Your AI Chatbot Is a Gatekeeper
I really love the personal finance app Monarch. I used Mint for years but always felt vaguely icky about how their business model required trying to get me to sign up for credit cards. With Monarch, I pay them an annual fee, and they keep track of all of my finances in one place—perfect!
Recently they launched an AI chatbot. On the surface this seems like a cool feature, like my own little personal CPA, but in practice I could never seem to get excited by it. Mainly because it's like talking to my financial data through a mail slot.
The chatbot only knows what Monarch knows. But my financial life connects to everything—my goals in Obsidian, that spreadsheet where I'm modeling whether we can afford to remodel the kitchen. The chatbot can't see any of that. It's working with a fraction of the context I have.
And there's no memory. Each conversation starts fresh. Instead of feeling like a CPA who's known me for years, it's a new employee on their first day, every time.
I can't do anything with the conversation either. There's no place to save it. No way to build up plans over time that the AI and I can refer back to as things evolve.

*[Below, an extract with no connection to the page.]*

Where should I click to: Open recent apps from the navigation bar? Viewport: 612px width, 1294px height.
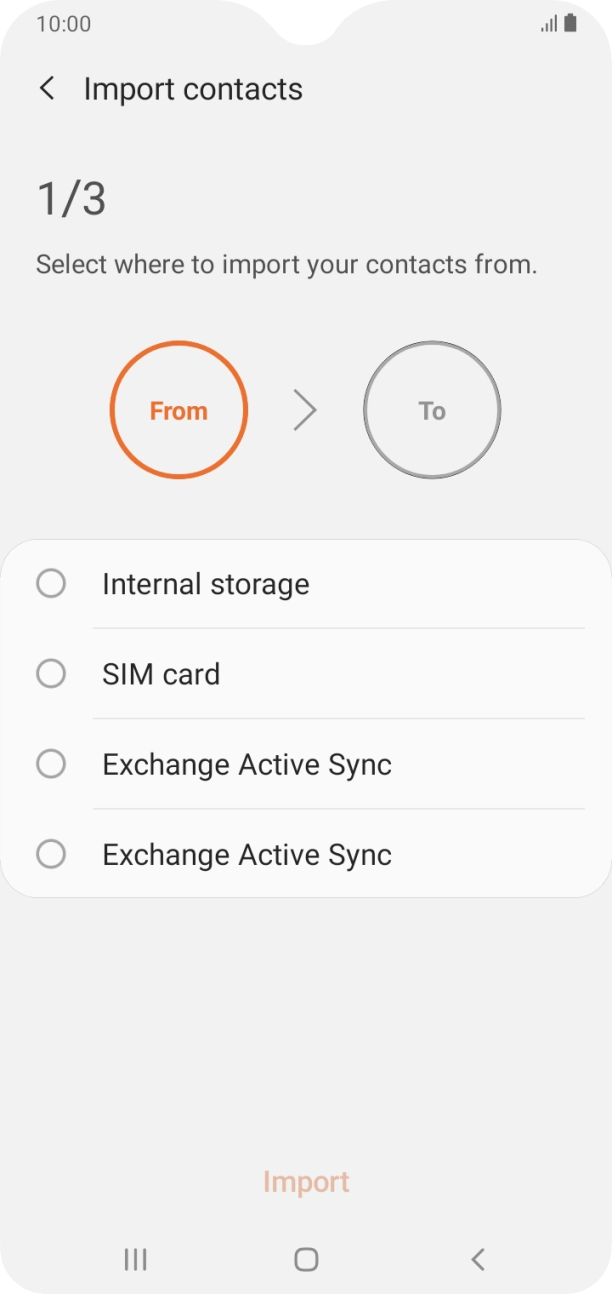pos(135,1259)
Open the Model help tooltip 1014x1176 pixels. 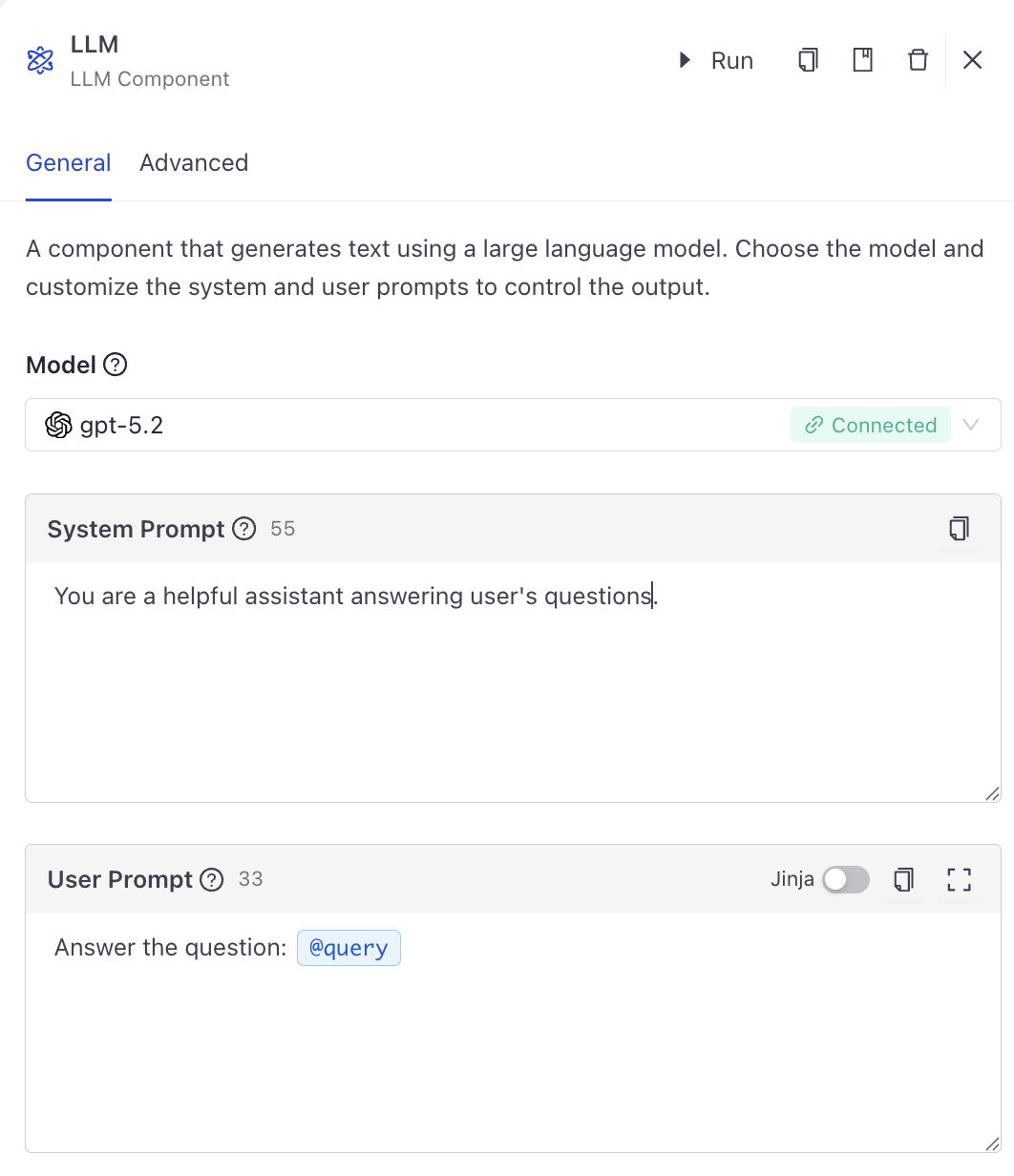pos(114,365)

I realized what I wanted was the full power of Claude Code along with my financial data so I could construct whatever interpretation of it I wanted.
So I Built My Own
I found an unofficial SDK for Monarch's API and had Claude port it to TypeScript. Now I'm able to pull my financial data into a local SQLite database whenever I want. I built a little web UI to trigger snapshots, or I can just ask Claude to do it.
Suddenly the experience feels bigger than Monarch.

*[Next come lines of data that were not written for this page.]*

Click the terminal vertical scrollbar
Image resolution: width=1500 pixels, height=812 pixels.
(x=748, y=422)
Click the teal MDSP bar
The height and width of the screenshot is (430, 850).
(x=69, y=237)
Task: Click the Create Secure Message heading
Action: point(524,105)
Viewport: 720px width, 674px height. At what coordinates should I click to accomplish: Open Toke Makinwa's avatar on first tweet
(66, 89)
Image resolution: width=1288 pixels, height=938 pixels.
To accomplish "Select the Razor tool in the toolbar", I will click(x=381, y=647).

When I talk to Claude about my finances, it has all of the context—my Obsidian notes, other data sources I've connected, the financial plans we've generated together in previous conversations. I can say "remember that plan we made in October?" and it does!
This transforms it from a chat window into a workspace.
One tradeoff: I'm now responsible for my own data privacy. I handle this by stripping names and account numbers from each snapshot before saving. It's not fancy, but it works.
The Chatbot Is a Ceiling
Here's what I realized: an AI chatbot feature is inherently limiting. You're giving users the full power of an LLM and then... capping it. They can only access their data through your interface. They can only ask the questions your chatbot is designed to handle with the context you provide.
This turns the chatbot into a gatekeeper.
Until the advent of something like Claude Code, there was very little value in giving users direct access to their data. A very small subset of technically minded customers might choose to build something with it, but the majority would not, so why invest time in building a public API?
But now that software is cheap and bespoke, giving users access to their data might actually be a selling point.
What I'd Do Instead
If I were building a product like Monarch, I'd focus on two things:
1. Own the drudgery.
Monarch is great at the stuff I don't want to deal with: fiddly Plaid connectors, keeping transaction history up to date, auto-categorizing everything. Sure, I could try to vibe code my own version of this—but it would almost certainly bitrot and break as soon as I walked away. This is where Monarch earns the $100/year I pay them.
2. Make the data accessible.
Provide read-only API access so users can pull their data into whatever context they want. Maybe provide an API or CLI so agents can perform actions on the user's behalf. We're not there yet—there's infrastructure to build first—but it's where things are heading.
The point is: stop being a gatekeeper. Be infrastructure. Let users bring their data into their own AI workflows, with their own context, their own memory, and their own tools.
Don't wall users in with your AI, let them bring their own.